Security Experts Say Need to Secure Aadhaar Ecosystem, Warn About Third-Party Leaks

Synopsis
Security researchers warn that leaks are happening in third-party sites and agency should ensure that its ecosystem adopts measures to keep data safe.

BENGALURU: The public reckoning of data leaks in India's national ID database, Aadhaar is still on hold while reports of data leakage through third-parties keep coming.

While the Unique Identification Authority of India (UIDAI) has maintained that its database is secure and there are no breaches of Aadhaar data from its system, security researchers warn that leaks are happening in third-party sites and it is important for the agency to ensure that its ecosystem adopts measures to keep data safe.

"Securing an entire ecosystem is more important than secure individual databases," said security researcher Srinivas Kodali. Over the weekend, technology publication ZDnet citing an Indian security researcher said that it identified Aadhaar data leaks on a system run by a state-owned utility company Indane that allowed anyone to access sensitive information like a name, Aadhaar number, bank details. The leak was plugged soon after the report appeared.

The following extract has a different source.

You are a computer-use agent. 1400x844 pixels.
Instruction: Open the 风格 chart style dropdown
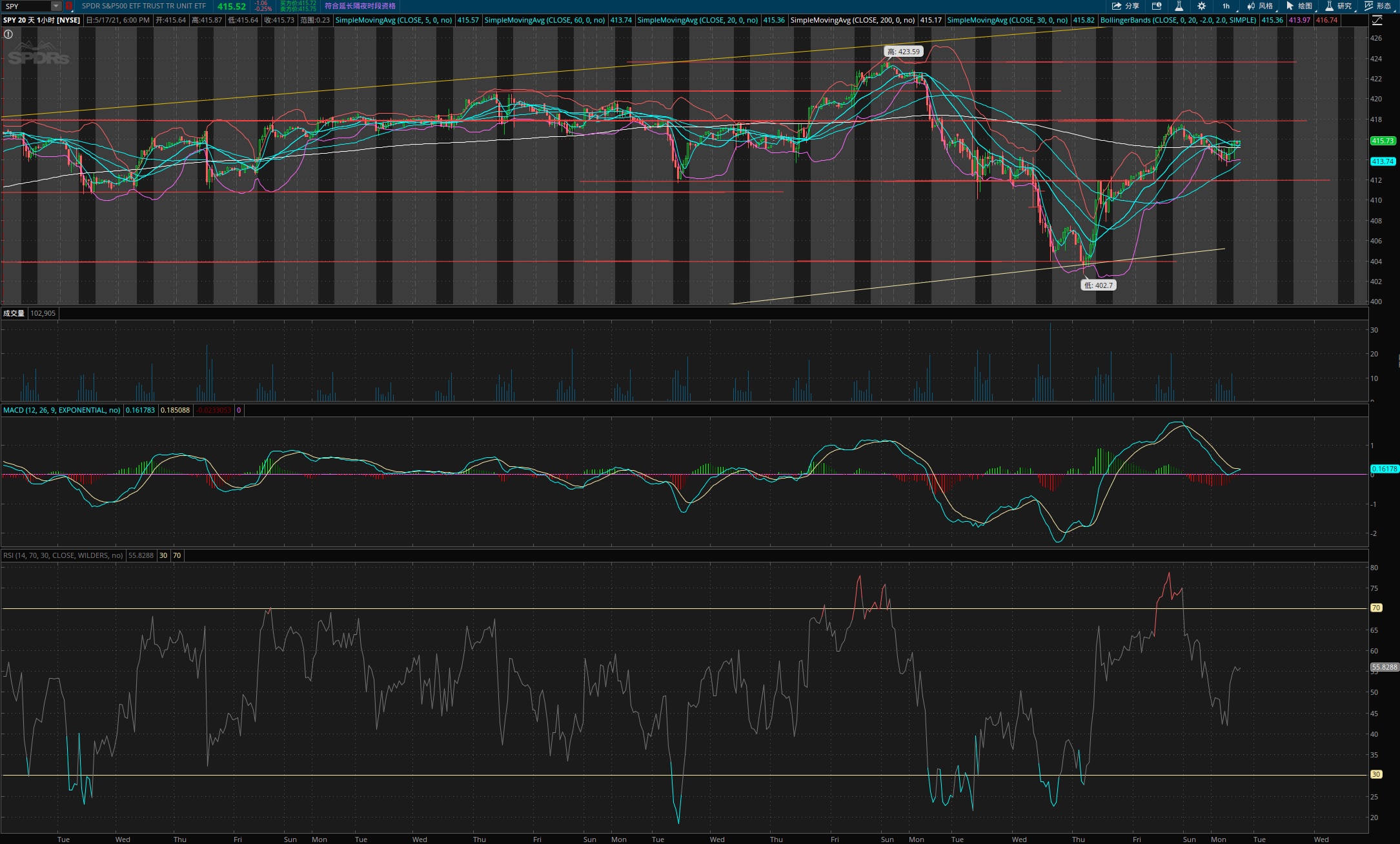coord(1260,6)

UIDAI came out with a strong statement denying the breach. "There is no truth in the story as there has been absolutely no breach of UIDAI's Aadhaar database. Aadhaar remains safe and secure," the government agency said.

There have been no reports of any breach in the core database so far. However, it is the third-parties that have acted as weak links.

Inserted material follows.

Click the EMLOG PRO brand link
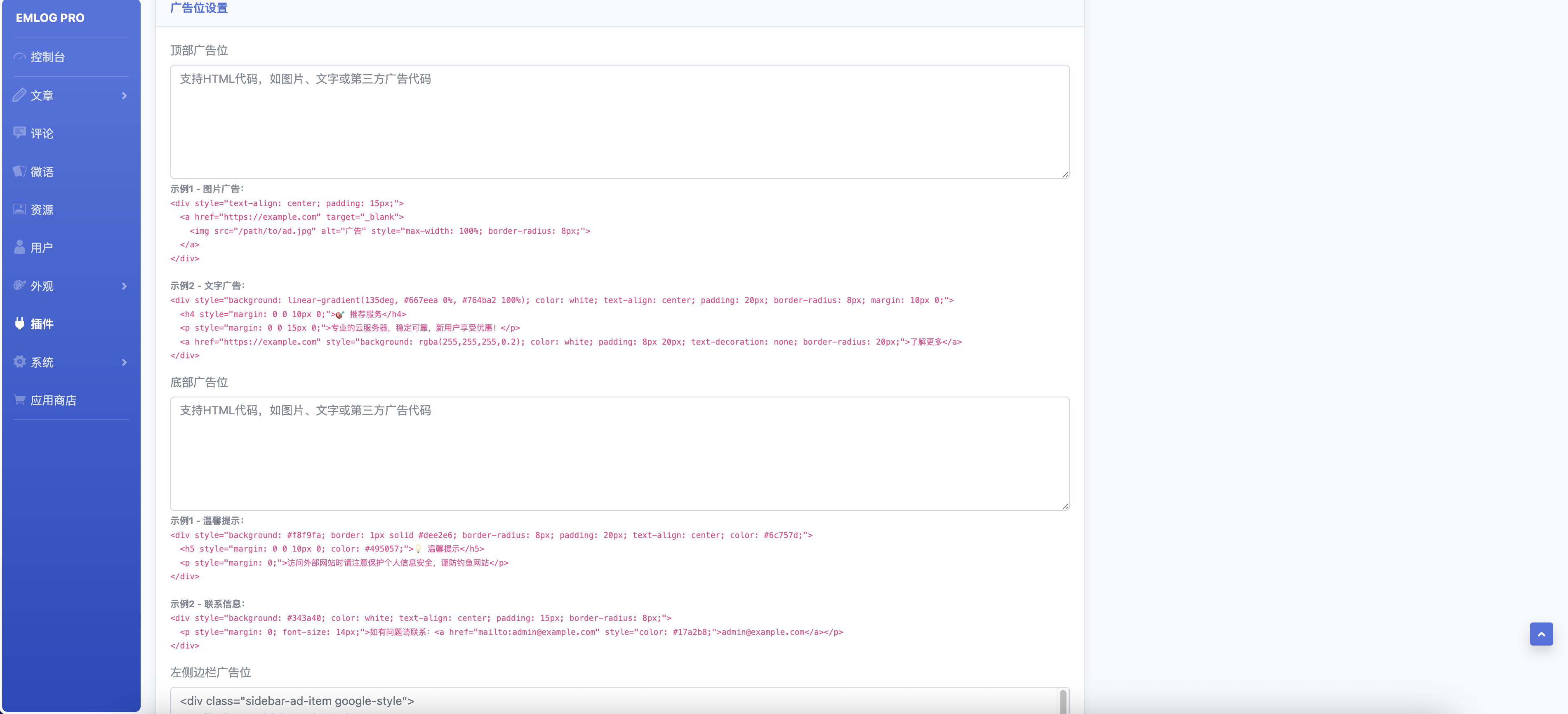Viewport: 1568px width, 714px height. click(x=50, y=18)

"The simple parallel that can be drawn is, though Facebook's core database of users information was secure, the data leak happened through third-party developers and organisation like Cambridge Analytica that have allegedly misused it," Kodali said.

"In case of Aadhaar too, the allegations of breaches have not been on ‘Aadhaar database' but rather at insecure government websites and third-parties with API access to the database. In this aspect, the issue in Facebook and Aadhaar is similar. In both the cases there was no breach of database, but it was third parties that acted as the weakest link. In both cases, it was a legitimate means of access through API that was open for abuse," said Sunil Abraham, executive director, Centre for Internet and Society.

UIDAI could take a leaf from Indian Space Research Organisation while handling data breach reports. The state-run space agency put out a note appreciating security researches for their efforts. An email ID to report flaws is more important than summoning people regarding data breaches.

"The fear of criminal prosecution hanging over the heads of ethical hackers would not help us develop a robust and strong security architecture," said Karan Saini, a Delhi-based security researcher who first highlighted the Aadhaar leak at Indane.

"UIDAI is working on a policy to enable security experts to report issues in a legal and safe manner," tweeted Ajay Bhushan Pandey, chief executive of India's Unique Identification Authority (UIDAI), the government department that administers the Aadhaar database. Seven months after the tweet, Pandey's promise of a bug-reporting mechanism has still has not fructified.